Придя в свой покой, услышала, что император приказал приготовить для себя покой от меня чрез сени, где жил Александр Иванович Шувалов, и что в его покое, возле моих, будет жить Елисавета Романовна Воронцова.
Император в сей день был чрезмерно весел и посреди церемонии сей траурной сделал себе забаву: нарочно отстанет от везущего тело одра, пропуская оного вперед сажен тридцать, потом изо всей силы добежит; старшие камергеры, носящие шлейф епанчи его черной, паче же обер-камергер, граф Шереметев, носящий конец епанчи, не могши бежать за ним, принуждены были епанчу пустить, и как ветром ее раздувало, то сие Петру III пуще забавно стало, и он повторял несколько раз сию штуку, от чего сделалось, что я и все, за мною идущие, отстали от гроба и наконец принуждены были послать остановить всю церемонию, пока отставшие дошли. О непристойном поведении сем произошли многие разговоры не в пользу особе императора, и толки пошли о безрассудных его во многих случаях поступках.
Луи Огюст Бретейль (1730–1807), барон французский государственный деятель и дипломат; был послом в Петербурге в 1760-х гг.:
В день поздравлений с восшествием на престол императрица имела крайне унылый вид. Пока очевидно только, что она не будет иметь никакого значения… Император удвоил свое внимание к девице Воронцовой… Императрица в ужасном положении; к ней относятся с явным презрением. Она нетерпеливо сносит обращение с нею императора и высокомерие девицы Воронцовой. Не могу даже себе представить, чтоб Екатерина, смелость и отвага которой мне хорошо известны, не прибегла бы рано или поздно к какой-нибудь крайней мере. Я знаю друзей, которые стараются успокоить ее, но которые решатся на все, если она потребует.
Из «Истории и анекдотов революции в России в 1762 году» Клода Карломана Рюльера:
Между тем в городе думали только о праздниках. Торжество мира происходило при военных приготовлениях. Неистовая радость наполняла царские чертоги, и так как близок был день отъезда в армию, то двор при прощании своем не пропустил ни одного дня без удовольствий. Праздник, веселость и развлечение составляют свойство русского народа, и хотя кротость последнего царствования сообщила некоторую образованность умам и благопристойность нравам, но двор еще помнил грубое удовольствие, когда праздновалась свадьба Шута и Козы. Итак, вид и обращение народное представляли шумные пиршества, и полугодичное царствование сие было беспрерывным празднеством. Прелестные женщины разоряли себя английским пивом и, сидя в табачном чаду, не имели позволения отлучаться к себе ни на одну минуту в сутки.
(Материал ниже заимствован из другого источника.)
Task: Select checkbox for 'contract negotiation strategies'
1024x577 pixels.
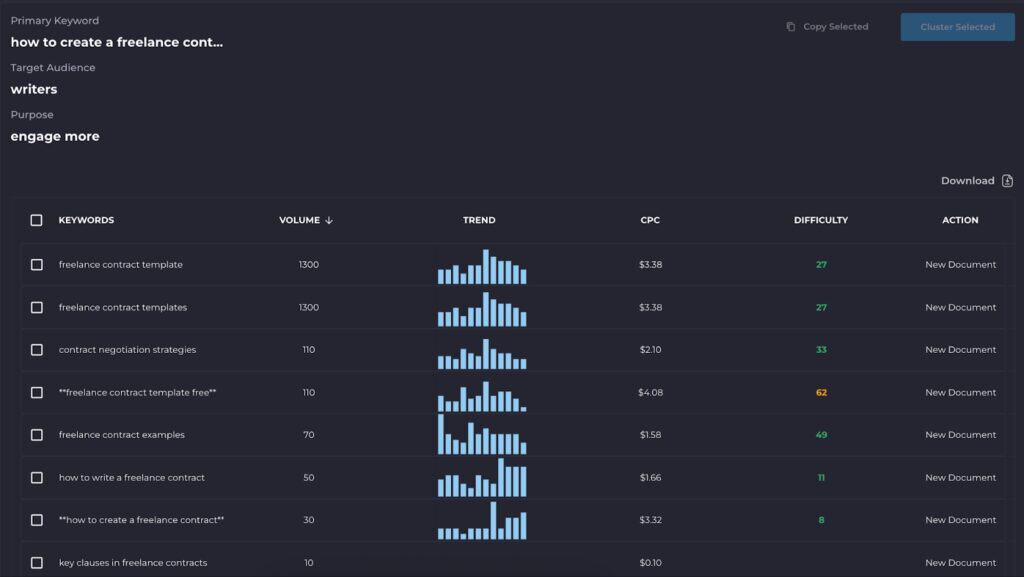Action: [x=37, y=350]
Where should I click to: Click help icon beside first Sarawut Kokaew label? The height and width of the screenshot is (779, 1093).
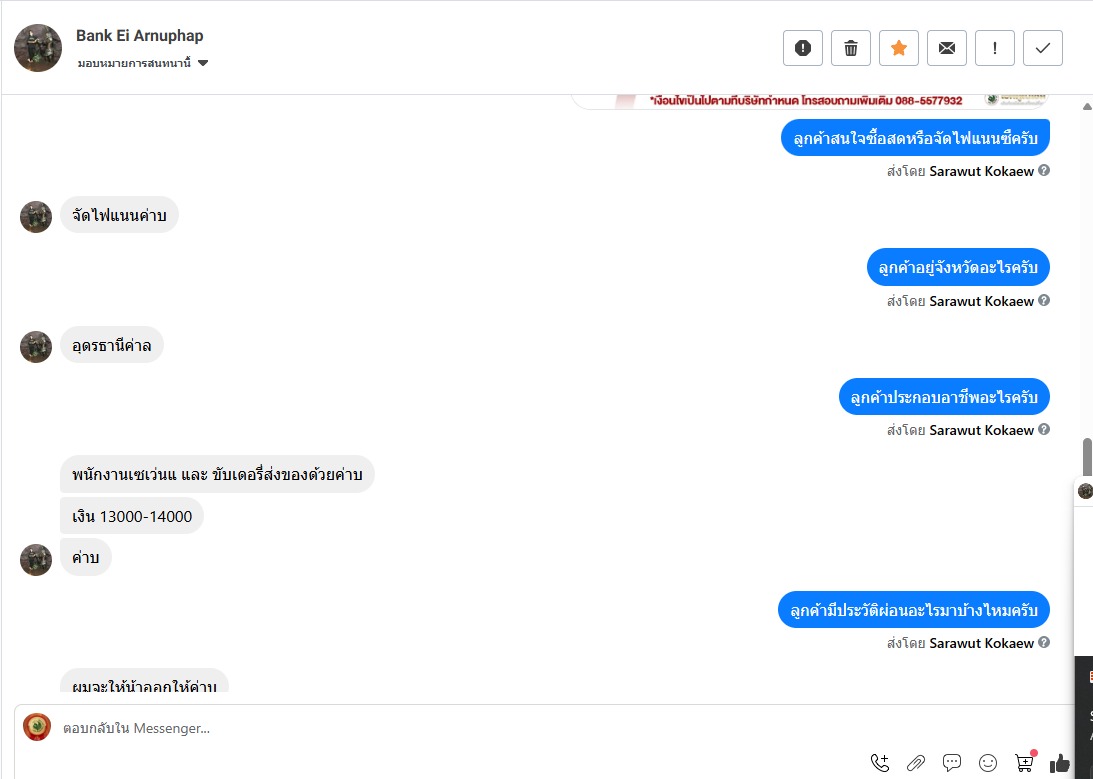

Истощив свои силы от движения и бодрствования, они кидались на софы и засыпали среди сих шумных радостей. Комедиантки и танцовщицы, совершенно посторонние, нередко допускались на публичные праздники, и когда придворные дамы посредством любимицы жаловались на сие императору, он отвечал, «что между женщинами нет чинов». Часто, выскочив из-за стола с стаканом в руке, он бросался на колени пред престолом короля прусского и кричал: «Любезный брат, мы покорим с тобою всю вселенную». Посланника его он принял к себе в особенную милость и хотел, чтобы он до отъезда в поход пользовался при дворе благосклонностию всех молодых женщин.